Risk profiling is an essential exercise that most of us skip before plunging into the markets. I mean, do we ever ask ourselves questions like “What makes me tick?” or “What gives me a kick?” or “When am I licked?” Frankly, no. Hmmm, maybe we do actually ask such questions, but not before receiving a solid pasting in the markets. You know, portfolio down 40%, world swimming before one’s eyes, that’s when such soul-searching questions start to pop up. Can’t they appear before we take the plunge? As in, can’t we sort ourselves out before going into the matrix? People, this is 2010, and the human being is trigger-happy. He or she does not learn without pain.

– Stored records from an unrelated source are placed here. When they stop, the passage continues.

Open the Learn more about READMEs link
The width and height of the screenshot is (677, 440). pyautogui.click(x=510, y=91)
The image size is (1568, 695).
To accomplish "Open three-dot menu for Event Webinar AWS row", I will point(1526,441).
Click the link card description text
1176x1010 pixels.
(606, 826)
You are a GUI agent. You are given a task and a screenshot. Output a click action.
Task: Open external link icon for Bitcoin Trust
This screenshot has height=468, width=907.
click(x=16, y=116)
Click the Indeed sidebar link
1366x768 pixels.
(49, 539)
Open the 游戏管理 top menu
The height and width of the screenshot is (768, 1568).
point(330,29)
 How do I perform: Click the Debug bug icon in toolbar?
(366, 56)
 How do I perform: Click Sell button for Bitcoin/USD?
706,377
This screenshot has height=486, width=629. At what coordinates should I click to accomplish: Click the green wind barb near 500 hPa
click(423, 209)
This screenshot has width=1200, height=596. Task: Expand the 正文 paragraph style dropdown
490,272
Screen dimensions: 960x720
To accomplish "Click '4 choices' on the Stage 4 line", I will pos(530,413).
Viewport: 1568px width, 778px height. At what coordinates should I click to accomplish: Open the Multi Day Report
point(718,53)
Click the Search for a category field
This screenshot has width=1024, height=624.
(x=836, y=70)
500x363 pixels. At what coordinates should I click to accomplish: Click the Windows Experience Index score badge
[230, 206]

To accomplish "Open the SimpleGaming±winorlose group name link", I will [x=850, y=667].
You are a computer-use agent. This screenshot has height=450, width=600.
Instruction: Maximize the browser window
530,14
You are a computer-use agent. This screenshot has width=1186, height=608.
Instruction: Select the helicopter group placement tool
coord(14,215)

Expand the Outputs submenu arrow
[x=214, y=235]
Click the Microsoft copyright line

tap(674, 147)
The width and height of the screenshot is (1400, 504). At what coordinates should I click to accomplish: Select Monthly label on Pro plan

So, after suffering some real big-time knocks, we start to profile our risk-taking ability. Or we don’t, and take a few more knocks. If not knocked out by then, and still willing to play the game, we stumble upon some holy grail questions. Why is this happening? Why are the markets hammering the daylights out of us? Why are those grinning individuals over there almost always winning? Why are we such losers?
The holy grail answer, friends, is something I found out the hard way. I’m sharing it with you because, generally speaking, my philanthropic levels have overshot a certain critical mass for the day and I’m not able to contain the goodness (kidding :-), actually my trading software has encountered a glitch and while it auto-corrects itself online, I figured that instead of twiddling my thumbs, I could, maybe, write something).
So, where was I? Oh yes, I found out the hard way that unless one recognizes one’s appetite for risk-taking and then fine-tunes one’s investment strategy as per one’s risk profile, one is generally going to lose in the markets. Luckily, I didn’t get fully knocked out before this recognition. And, having survived to experience more market time while implementing above tenet, I can only reiterate that even if it takes you five to seven years to fully recognize your risk taking ability, invest the time and effort. You will not regret it.